Les relations de l’Asie avec « les Autres » revêtent cependant des formes plus classiques, celles des grands rapports de force internationaux, qui s’apprécient sur la durée et peuvent être repensées : la présence française en Inde, qui nous ramène au XVIIIe siècle, en est un bon exemple. La question se situe avant la révolution industrielle et la nouvelle « vague » coloniale qui lui est liée au XIXe siècle, où peut être observée, en fait d’impérialisme occidental, la recherche d’un juste milieu entre commerce et conquête, qui mène cependant à l’échec (Marco Platania, « L’originalité de la politique française en Inde, 1750-1783. Grands établissements ou commerce ? »). Venu de l’autre côté du monde par rapport à l’Asie, depuis l’Amérique d’où, d’une certaine manière, les États-Unis se coulent dans les routes de l’Amérique espagnole, cette autre puissance développe aussi ses activités commerciales vers le Pacifique, dès sa naissance à la fin du XVIIIe siècle. Curieusement, le XIXe siècle apparaît déjà pour le Pacifique comme un siècle américain : entre la commande d’une cartographie de cet océan par le président Adams, qui rêve de l’englober dans la doctrine Monroe – on est dans les années 1820 – et l’établissement en 1898 des États-Unis à Hawaï et aux Philippines, se déploie en effet la « destinée manifeste » des États-Unis (Nicolas Vaicbourdt, « L’invention de l’Asie par les États-Unis »).

Les États-Unis sont effectivement là pour longtemps. Après la reconquête du Pacifique contre le Japon, et la capitulation de cette dernière puissance, la Corée apparaît comme un lieu important de leur arrimage en Asie orientale, au cœur du triangle formé par la Russie, la Chine et le Japon : une relation en effet très spécifique qui paraît y perpétuer la Guerre froide alors que cet allié des États-Unis, en terme de croissance, paraît être l’un des plus dynamiques de la planète (Han Jae-Yeong, « La Corée et les États-Unis, une relation particulière »). De l’autre côté du pays du Milieu, au sud de cette immense Chine dont la centralité structure l’Asie toute entière, les États-Unis, qui ont au Vietnam, plus encore qu’en Corée, une forte expérience de guerre, y inscrivent également une destinée stratégique spécifique (Pierre Journoud, « Un ‘triangle stratégique’ ? Le Vietnam et les États-Unis depuis la fin de la Guerre froide »).

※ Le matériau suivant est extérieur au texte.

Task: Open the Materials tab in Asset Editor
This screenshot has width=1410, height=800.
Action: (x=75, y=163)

Reste-t-il encore en Asie une place pour l’Europe, d’où cette réflexion est partie et qui a tant pesé pour nommer et structurer l’Asie ? Depuis la décolonisation, l’heure apparaît de plus en plus au multilatéralisme et à des négociations complexes à caractère commercial (Kuroda Toyama, « L’instauration du ‘système de préférence généralisé’ de la Communauté européenne, 1968-1971 »).

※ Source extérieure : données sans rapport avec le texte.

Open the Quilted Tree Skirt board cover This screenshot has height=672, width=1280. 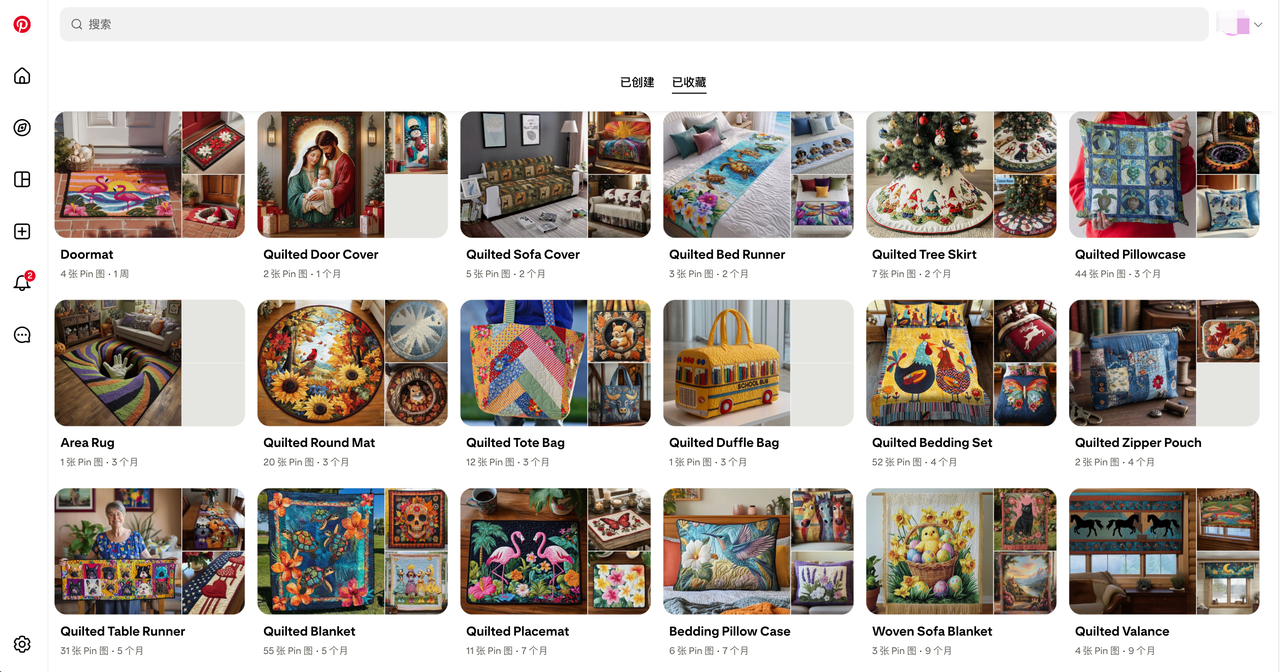click(x=961, y=174)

Les « lieux de recherche », rubrique traditionnelle et essentielle du Bulletin, ramènent partiellement à l’Asie, avec de nouvelles archives, désormais disponibles, de l’ancien chef de l’État cambodgien Norodom Sihanouk, dont la longévité politique, entre 1941 et 2004 – 63 ans ! – colle à la destinée du pays lui-même (Marie Aberdam, « Les archives de Norodom Sihanouk, données à l’EFEO et déposées aux Archives nationales »). Un autre lieu de recherche, relatif à la propagande de guerre britannique, ne nous éloigne pas totalement du dossier principal du bulletin, tant la Grande-Bretagne fut aussi une puissance asiatique (Audrey Vedel Bonnéry, « Radio Propaganda et Archives. La propagande de guerre radiophonique et les archives britanniques, entre Munich et la Libération). Un article en varia complète le numéro, consacré aux États-Unis, attestant du caractère global des recherches menées à l’Institut Pierre Renouvin (Camille Julien-Moraud, « Les Afro-Américains en politique, des années 1960 à nos jours »).